Genetic disorders, including cancer, affect all of us in one way or another, whether directly or indirectly. That’s why it’s important to understand how they develop, how they are diagnosed, and the treatments available.

This ExpertTrack from the University of Glasgow will introduce you to the fundamentals of genomic and cancer science, as well as the connection between genetics and health.

Investigate the link between genetics and health

The first course in this ExpertTrack will explore the science behind our genetics and health, and how this empowers those with genetic disorders to make more informed health choices.

You’ll discover the molecular basis of selected inherited conditions and how to draw and analyse a pedigree and calculate genetic risk.

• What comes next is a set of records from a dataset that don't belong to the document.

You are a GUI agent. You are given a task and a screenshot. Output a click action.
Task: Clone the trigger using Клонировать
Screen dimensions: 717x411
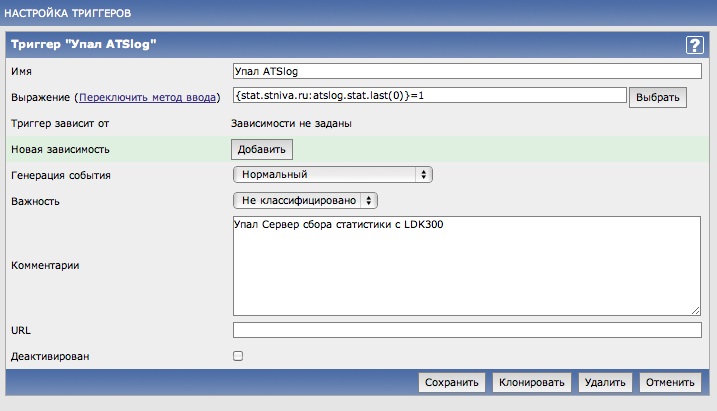click(533, 382)
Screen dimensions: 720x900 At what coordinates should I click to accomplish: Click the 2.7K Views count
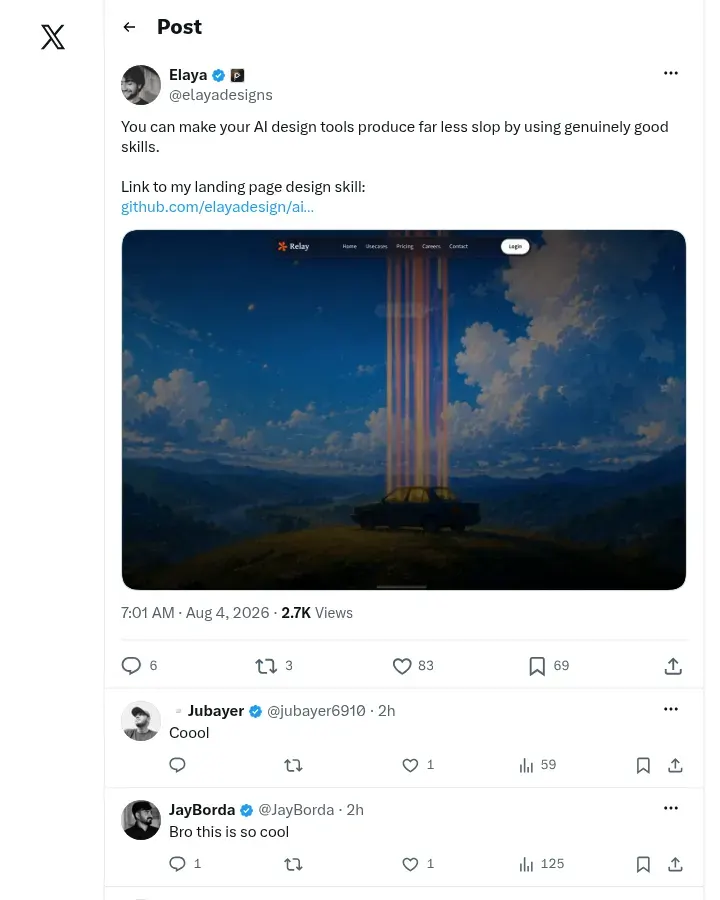coord(317,613)
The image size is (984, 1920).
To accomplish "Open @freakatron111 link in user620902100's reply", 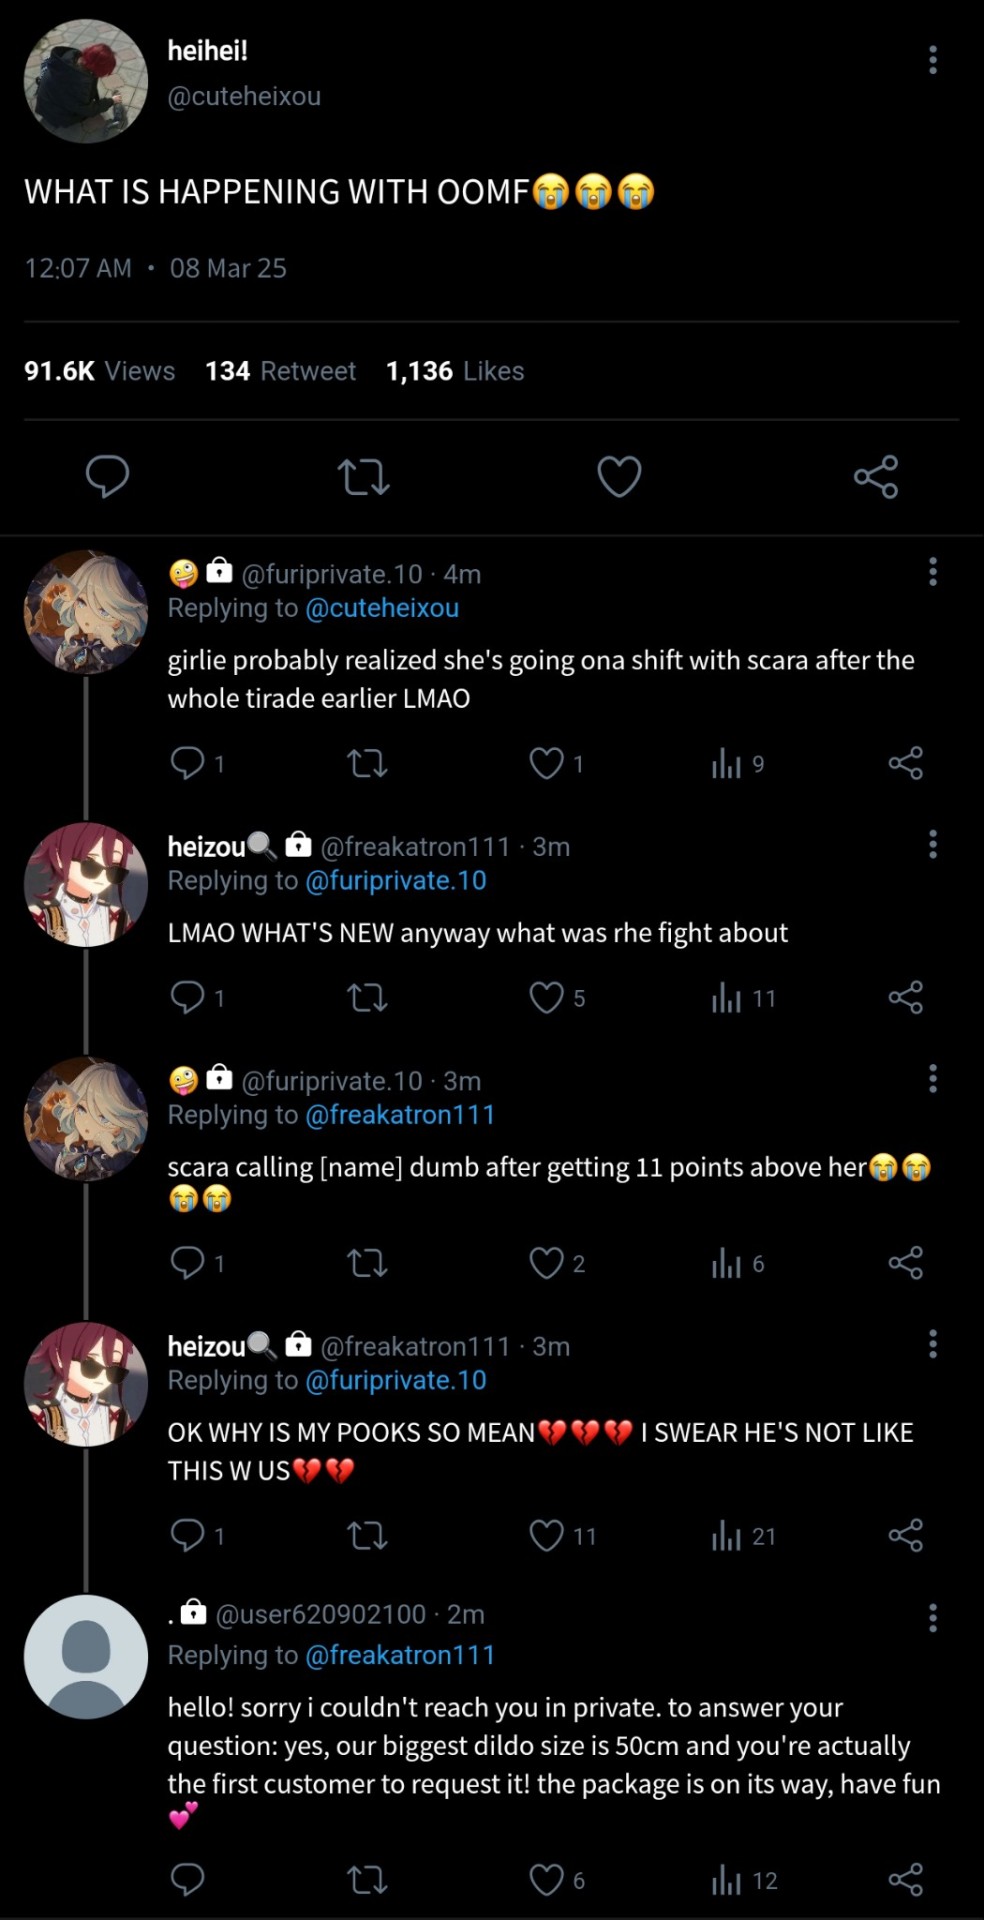I will point(400,1655).
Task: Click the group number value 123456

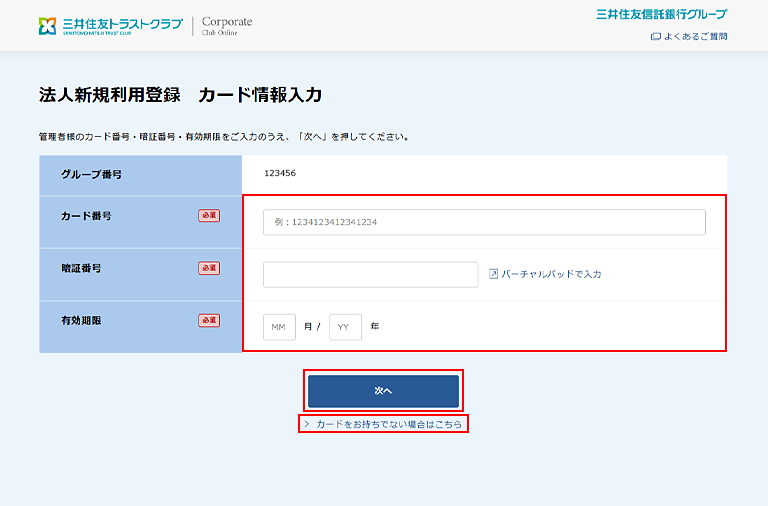Action: [x=280, y=174]
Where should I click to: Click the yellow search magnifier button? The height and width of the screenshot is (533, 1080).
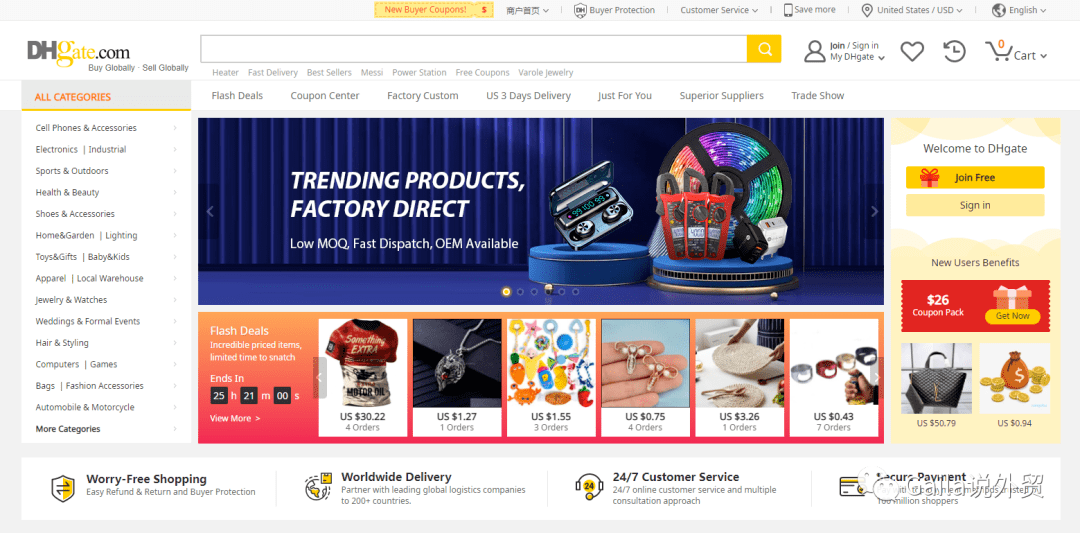click(x=764, y=49)
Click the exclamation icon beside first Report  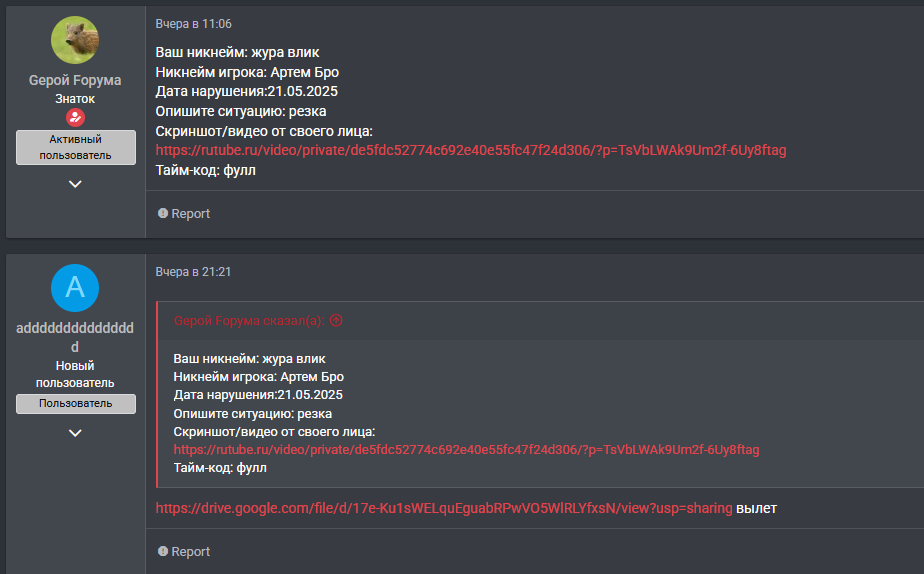pyautogui.click(x=163, y=213)
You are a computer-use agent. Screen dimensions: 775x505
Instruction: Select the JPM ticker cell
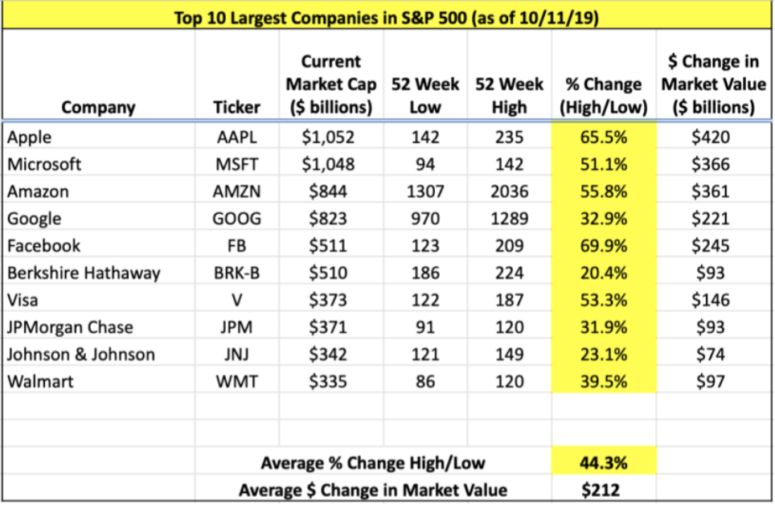[x=236, y=327]
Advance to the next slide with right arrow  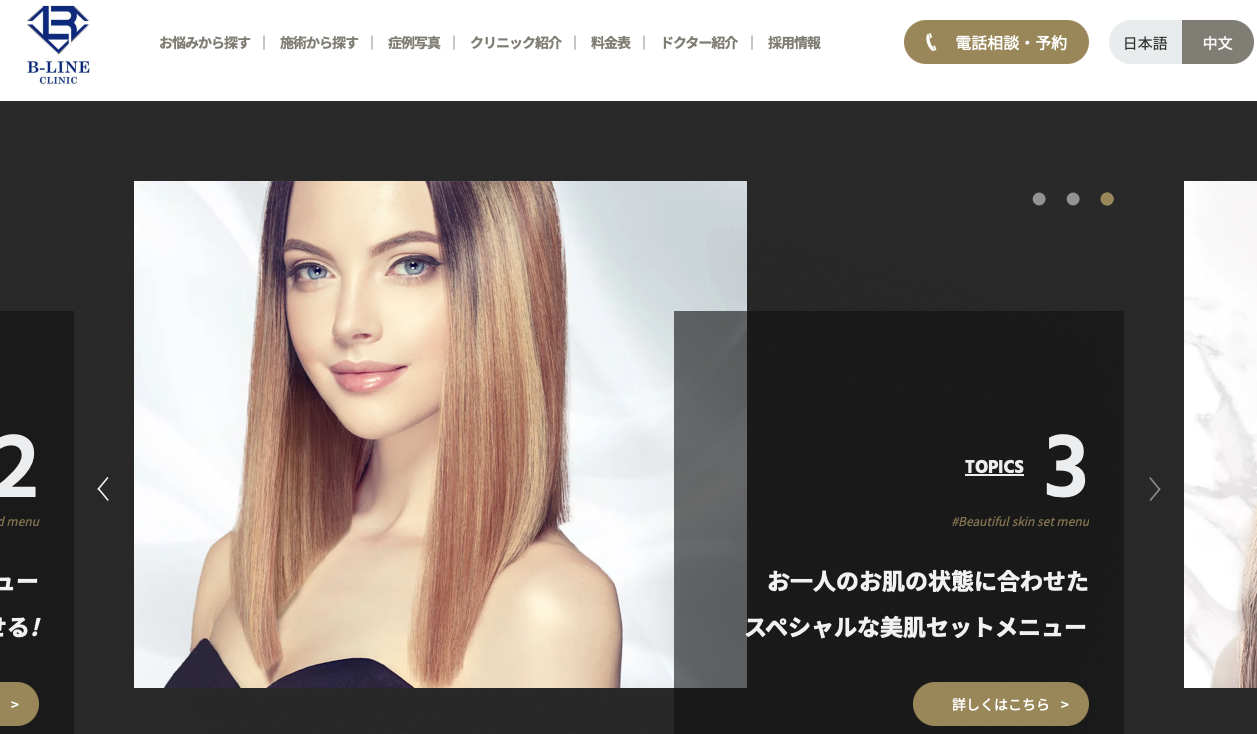tap(1154, 489)
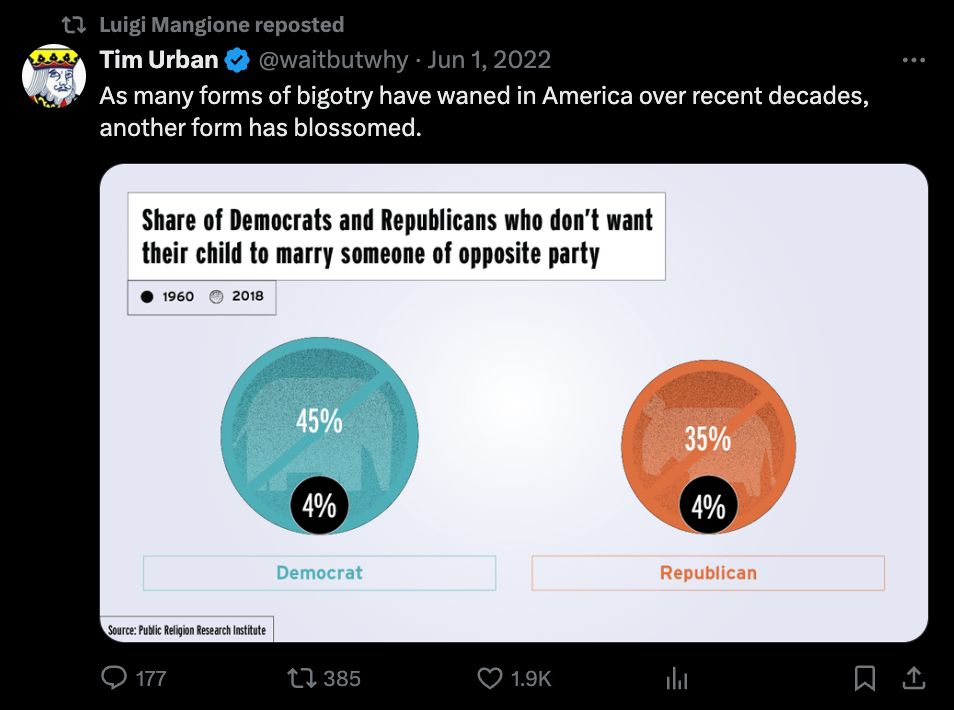The height and width of the screenshot is (710, 954).
Task: Open the tweet options menu
Action: (914, 59)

Discover how genomic medicine is changing the way we treat medical disorders

In the second course, you’ll use the latest genomics research to discover how genomic technologies are changing our understanding and treatment of medical conditions.

You’ll examine the composition, structure, and 3D organisation of the human genome, including the various ways in which genetic variants can disturb its function and cause disease.

Explore the developing methods for detection and treatment of cancer

In the final course of this ExpertTrack, you’ll discover how genetics is revolutionising the detection and treatment of cancer.

This course will examine three key questions about cancer diagnosis and treatment:

• Where have we come from?
• Where are we now?
• And where are we going?

You’ll study the biological basis of cancer, influences on causation, how it is detected and treated, and the development of new treatment strategies.